TRESPASS {flash autofiction}

The form in the middle of the path was curled and heaped on a sandy spot where the trail widened a little at the edge of a low bluff.

TRESPASS {flash autofiction}

On the thin trail that ran beside the river, the children moved their arms out and then in like breathing, pushing at crab spider webs with open palms, wrists and calves scratched by sticks and the smilax that curled up from the ground.

Her brother saw it first, even though he was behind her. He grabbed the hem of her shirt and she froze, looking for a snake or the big web of a nephila.

When the girl saw the crumpled form on the ground her body felt too soft all the sudden and she flung her weightless arm back, a flailing indication to her brother not to move. She stood as still as she could, feeling the quiver of not moving when she wanted to run.

The only sound was the warm hum of cicadas, a little distant, back toward the house, closer to the edge of the woods, near the pasture.  The form in the middle of the path was curled and heaped on a sandy spot where the trail widened a little at the edge of a low bluff.

She did not know what it was, only that it was not the ground, that it was something on the ground, brownish and lumpy and not moving.  

A flurry of raccoons and possums and old shirts and sand-caked towels tumbled through her mind even as she slow-realized that it was a big brown sack like the kind that is folded in the corner at the produce market right up from the paper mill. The look of the bag was full of sweet and rotting fruit in the summer, the dim coolness of the wooden market stalls.

Her brother stepped up beside her, “It’s a bag!”

“Be quiet,” she hissed.

Was it the bag that was lumpy, or were there lumps in the bag? Was it filled with mealy drunken fruit, grapefruit and summer squash gone black and soft in spots, bananas animated by the gathering of flies, slick and souring?

They moved cautiously toward the shape on the ground as though it might spring into life, lunge toward them.

The lumps in the bag didn’t move.

The girl leaned to grab at a stick at the edge of the woods, a brittle old branch with little scales of lichen clinging to it. As she moved to poke at the burlap with the tip of the stick, her brother edged the toe of his shoe toward the lumps in the bag. She swatted toward his ankle with the stick and he jumped back.

“Don’t,” she hissed.

She didn’t know why she felt afraid. It was just a bag. It wasn’t doing anything. It was just laying there. She stepped in front of her brother and poked hard at the sand-smudged fiber. The tip of the stick broke, a tiny snap, and she could feel that something solid was in the bag. She ran the stick over the curved lumps, feeling the shape of them, and prodded harder. The lumps gave just a little, pressed in just a little like a cantaloupe in the compost pile.

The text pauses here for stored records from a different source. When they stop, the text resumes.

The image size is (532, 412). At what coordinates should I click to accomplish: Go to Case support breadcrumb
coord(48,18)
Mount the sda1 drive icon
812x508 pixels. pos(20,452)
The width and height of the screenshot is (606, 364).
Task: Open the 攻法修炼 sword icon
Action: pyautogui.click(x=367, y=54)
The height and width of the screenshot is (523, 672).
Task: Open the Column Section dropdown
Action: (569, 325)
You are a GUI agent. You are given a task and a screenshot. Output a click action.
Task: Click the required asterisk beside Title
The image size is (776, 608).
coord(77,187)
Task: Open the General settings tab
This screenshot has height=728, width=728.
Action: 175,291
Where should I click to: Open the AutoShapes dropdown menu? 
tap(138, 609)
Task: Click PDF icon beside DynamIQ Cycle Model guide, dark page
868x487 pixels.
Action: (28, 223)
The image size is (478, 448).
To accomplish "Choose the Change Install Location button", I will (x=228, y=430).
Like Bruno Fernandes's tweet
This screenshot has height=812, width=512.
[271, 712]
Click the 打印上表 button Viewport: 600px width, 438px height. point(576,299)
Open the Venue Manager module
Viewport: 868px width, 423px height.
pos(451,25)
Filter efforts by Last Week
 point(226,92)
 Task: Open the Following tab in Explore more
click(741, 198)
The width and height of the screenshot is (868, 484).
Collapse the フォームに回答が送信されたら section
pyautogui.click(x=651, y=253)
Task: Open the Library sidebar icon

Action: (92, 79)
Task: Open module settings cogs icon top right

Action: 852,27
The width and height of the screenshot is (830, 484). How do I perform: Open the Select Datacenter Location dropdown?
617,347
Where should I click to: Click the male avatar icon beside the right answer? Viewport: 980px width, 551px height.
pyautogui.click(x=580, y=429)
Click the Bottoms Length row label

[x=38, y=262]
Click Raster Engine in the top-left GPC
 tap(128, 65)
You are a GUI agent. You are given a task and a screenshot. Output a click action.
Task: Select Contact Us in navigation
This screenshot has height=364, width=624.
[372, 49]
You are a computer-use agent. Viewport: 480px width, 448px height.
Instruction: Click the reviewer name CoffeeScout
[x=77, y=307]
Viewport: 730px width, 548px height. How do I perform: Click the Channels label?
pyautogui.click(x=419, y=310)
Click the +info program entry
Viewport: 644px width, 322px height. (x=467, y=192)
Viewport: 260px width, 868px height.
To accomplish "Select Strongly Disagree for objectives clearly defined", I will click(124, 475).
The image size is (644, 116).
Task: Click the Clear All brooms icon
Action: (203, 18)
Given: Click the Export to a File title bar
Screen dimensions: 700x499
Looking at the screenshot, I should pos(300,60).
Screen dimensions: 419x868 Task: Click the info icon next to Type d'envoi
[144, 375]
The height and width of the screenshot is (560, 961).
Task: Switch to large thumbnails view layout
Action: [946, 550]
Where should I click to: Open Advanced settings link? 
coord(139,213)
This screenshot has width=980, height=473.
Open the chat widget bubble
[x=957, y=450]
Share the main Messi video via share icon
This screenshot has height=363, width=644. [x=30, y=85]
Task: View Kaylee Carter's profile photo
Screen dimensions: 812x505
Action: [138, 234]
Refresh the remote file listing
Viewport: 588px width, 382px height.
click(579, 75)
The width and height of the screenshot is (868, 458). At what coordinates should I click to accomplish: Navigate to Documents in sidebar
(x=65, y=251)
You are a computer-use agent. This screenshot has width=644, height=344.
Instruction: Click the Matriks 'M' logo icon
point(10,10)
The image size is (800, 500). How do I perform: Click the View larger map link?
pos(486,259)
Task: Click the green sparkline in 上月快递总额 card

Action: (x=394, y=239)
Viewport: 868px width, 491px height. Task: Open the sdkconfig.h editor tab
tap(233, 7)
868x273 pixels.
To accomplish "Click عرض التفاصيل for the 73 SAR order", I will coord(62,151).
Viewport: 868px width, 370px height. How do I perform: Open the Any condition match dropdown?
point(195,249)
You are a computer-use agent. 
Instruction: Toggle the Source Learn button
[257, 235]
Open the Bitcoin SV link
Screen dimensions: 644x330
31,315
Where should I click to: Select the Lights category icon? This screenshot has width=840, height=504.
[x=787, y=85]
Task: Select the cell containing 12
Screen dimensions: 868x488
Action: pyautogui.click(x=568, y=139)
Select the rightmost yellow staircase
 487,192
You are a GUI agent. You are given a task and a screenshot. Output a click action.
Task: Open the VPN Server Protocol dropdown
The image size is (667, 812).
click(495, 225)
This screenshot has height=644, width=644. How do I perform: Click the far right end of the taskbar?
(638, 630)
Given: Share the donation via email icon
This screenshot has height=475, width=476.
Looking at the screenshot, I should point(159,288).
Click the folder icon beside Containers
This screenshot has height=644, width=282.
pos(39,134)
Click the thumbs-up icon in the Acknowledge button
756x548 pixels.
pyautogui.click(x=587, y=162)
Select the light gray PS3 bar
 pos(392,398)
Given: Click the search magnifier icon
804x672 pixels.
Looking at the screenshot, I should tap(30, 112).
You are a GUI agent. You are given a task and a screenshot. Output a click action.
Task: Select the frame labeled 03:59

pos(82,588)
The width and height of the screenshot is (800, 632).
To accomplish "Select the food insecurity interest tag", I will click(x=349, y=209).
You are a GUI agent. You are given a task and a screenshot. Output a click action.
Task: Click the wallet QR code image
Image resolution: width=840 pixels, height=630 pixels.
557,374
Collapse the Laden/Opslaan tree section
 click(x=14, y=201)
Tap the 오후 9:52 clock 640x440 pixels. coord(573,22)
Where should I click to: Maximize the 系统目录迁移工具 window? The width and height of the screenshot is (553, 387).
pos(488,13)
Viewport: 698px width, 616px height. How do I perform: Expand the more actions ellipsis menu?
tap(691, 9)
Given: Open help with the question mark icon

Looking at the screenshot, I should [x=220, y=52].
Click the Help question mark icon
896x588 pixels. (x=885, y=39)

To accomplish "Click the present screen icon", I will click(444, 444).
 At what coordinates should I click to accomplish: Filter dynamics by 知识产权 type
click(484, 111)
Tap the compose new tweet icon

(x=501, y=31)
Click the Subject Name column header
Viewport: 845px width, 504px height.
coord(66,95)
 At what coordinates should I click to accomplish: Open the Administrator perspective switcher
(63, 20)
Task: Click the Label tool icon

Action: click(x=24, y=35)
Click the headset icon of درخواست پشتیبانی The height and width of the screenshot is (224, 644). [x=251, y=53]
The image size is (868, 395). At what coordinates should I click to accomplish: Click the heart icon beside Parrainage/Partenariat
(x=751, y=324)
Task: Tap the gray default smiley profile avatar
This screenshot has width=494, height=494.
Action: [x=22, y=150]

The opening of the bag was crumpled under the bag itself, and she pressed the stick into the fabric, pushed at it, tried to lift it, to pry it up from where it had settled on the ground.

The stick cracked in two, the short section left in her hand like a wand. She held onto it, pointed it toward the sack as she squatted on her haunches. Poked at the shapes in the bag, flipped the broken length of branch off into the sand, wedged the short stick under the edge of the bag, and pushed the stick up like a lever, shifting the bag a little, feeling the heft of its contents.

Her brother was suddenly there beside her, kneeling down, moving to pull the bag open, then yanking his arm back, shaking his fingers off like they’d been burnt.

The bag was damp and sandy like it’d been in the river. He wiped his hand on the leg of his shorts, then plucked at the edge of fabric with just the tips of his fingers.

“Hmmph, here,” the girl reached across her brother, jerked at the most open edge of the bag. Her body wanted to leap back, but it was frozen there, squatting in the dirt. Her brother moved behind her, clawed into her shoulder.

There were three of them, curled together like they were sleeping, the size of large kittens or small puppies, feet smooth and clean, bellies round, soft furred little ears. Eyes like sleeping, with ants gathering at the corners of the closed lids.

They weren’t possums. They weren’t armadillos or raccoons. They weren’t cats or dogs.

The children had never seen a wild boar. They’d never even seen pigs.

She stood with her legs numb and shaking as she made sense of what had happened, what the baby boars were and why they were in the bag.

“Where’s their mother?” She couldn’t voice an answer to the question her brother had asked, but knew the answer without trying to know and without wanting to know.

Her eyes were fixed on the ants, the frantic way they moved over the small animal faces. She wanted to swat them off, shoo them away, pick up the dead baby boars and bring them home, back to life. Her brother stepped forward. Wordlessly, with just the toe of his shoe, he tossed one edge of the burlap over the other, loosely closing the bag.

The boy wiped his hand on his shorts again even though he hadn’t touched anything with his fingers. His sister saw that his face had changed a little where his eyes now held their shared knowing that someone had killed boars, taken the mother and drowned the babies, just left them there in the woods like there was nobody who might find them, nobody who might care.